Cori Dauber, a conservative blogger, says that using overly aggressive rules of engagement that result in civilian deaths is not the same thing as intentionally killing civilians:

What he provides is plenty of grist for the mill, because assuming what he's saying is completely accurate there's quite a debate to be had here over whether or not the Marines are operating with appropriate Rules of Engagement. However, what he's saying also provides a competing narrative that explains Haditha in a completely different light. It's possible that what happened resulted from ROEs that are too aggressive -- or that the Marines misunderstood -- but that's a far cry from "cold-blooded" intentional murder and a far cry from a war crime.

It's really a no-brainer as far as I'm concerned that the rules of engagement are set at Highly Aggressive. The reason for that is not hard to figure out; in fact, the Marine quoted in the last paragraph of my quote from the WaPo names it:

A Marine who served near Haditha in November said it was not unusual for Marines to respond to attacks "running and gunning" and that it was standard practice to spray rooms with gunfire when threatened. "It may be a bad tactic, but it works," he said. "It keeps you alive."

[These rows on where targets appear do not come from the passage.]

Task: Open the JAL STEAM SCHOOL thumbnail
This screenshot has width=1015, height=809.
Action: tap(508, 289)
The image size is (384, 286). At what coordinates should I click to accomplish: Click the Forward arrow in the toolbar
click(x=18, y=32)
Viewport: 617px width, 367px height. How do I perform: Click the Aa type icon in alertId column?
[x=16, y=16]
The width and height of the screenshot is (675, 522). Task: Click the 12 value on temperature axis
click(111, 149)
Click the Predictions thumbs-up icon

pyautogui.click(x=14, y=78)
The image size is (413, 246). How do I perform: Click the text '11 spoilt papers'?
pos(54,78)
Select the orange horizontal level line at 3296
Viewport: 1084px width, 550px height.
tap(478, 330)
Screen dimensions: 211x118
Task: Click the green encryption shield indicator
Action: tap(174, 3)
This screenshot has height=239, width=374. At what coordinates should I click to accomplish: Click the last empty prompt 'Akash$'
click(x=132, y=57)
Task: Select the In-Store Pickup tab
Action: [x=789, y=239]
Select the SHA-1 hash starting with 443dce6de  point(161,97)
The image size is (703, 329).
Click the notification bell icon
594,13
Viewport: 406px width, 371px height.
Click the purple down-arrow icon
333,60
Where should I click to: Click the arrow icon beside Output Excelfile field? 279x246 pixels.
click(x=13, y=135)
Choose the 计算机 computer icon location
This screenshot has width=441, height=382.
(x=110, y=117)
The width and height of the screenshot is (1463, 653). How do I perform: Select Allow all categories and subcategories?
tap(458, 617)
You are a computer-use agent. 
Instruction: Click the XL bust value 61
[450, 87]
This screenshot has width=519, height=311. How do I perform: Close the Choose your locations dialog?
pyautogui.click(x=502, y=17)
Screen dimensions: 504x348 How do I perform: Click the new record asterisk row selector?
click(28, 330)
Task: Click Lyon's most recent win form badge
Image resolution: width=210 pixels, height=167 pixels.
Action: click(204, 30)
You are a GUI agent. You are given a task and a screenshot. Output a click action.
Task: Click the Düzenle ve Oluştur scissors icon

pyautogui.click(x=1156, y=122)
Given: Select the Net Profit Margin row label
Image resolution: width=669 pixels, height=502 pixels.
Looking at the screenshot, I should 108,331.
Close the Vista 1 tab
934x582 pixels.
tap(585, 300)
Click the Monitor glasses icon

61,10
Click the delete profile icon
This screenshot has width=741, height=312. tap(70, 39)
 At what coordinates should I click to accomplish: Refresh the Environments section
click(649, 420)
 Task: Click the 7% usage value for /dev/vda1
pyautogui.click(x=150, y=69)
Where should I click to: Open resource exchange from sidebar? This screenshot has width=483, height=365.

Of course, it's still an open question whether the Marines really were fired at from those houses; if they were not, what was it that made them feel threatened?

If they did have reason to feel threatened, though, what does it say about rules of engagement that allow U.S. soldiers to shoot indiscriminately while running ("running and gunning")? What does it say about the relative value of American and Iraqi lives that kicking in a door and throwing in a fragmentation bomb without knowing who is inside and then, before the smoke has cleared, spraying the room with gunfire, could actually conform with the rules of engagement and not constitute the intentional killing of civilians?

Clearly and unarguably it says that American lives are more important, and are worth more, than Iraqi lives. If you have to kill Iraqi women and children to save a Marine's life, so be it.

That stance contradicts the claim endlessly made by war supporters that Iraqis are not being demonized; that they are not regarded as less than human; that our men and women in Iraq know what Iraqis have gone through and sympathize with them. Most important, the assumption that it's legitimate for Marines to kill innocent Iraqi women and children if those Marines "feel threatened," gives the lie to the notion that the purpose of this war is to free Iraqis from the pain and suffering they have endured for so many years.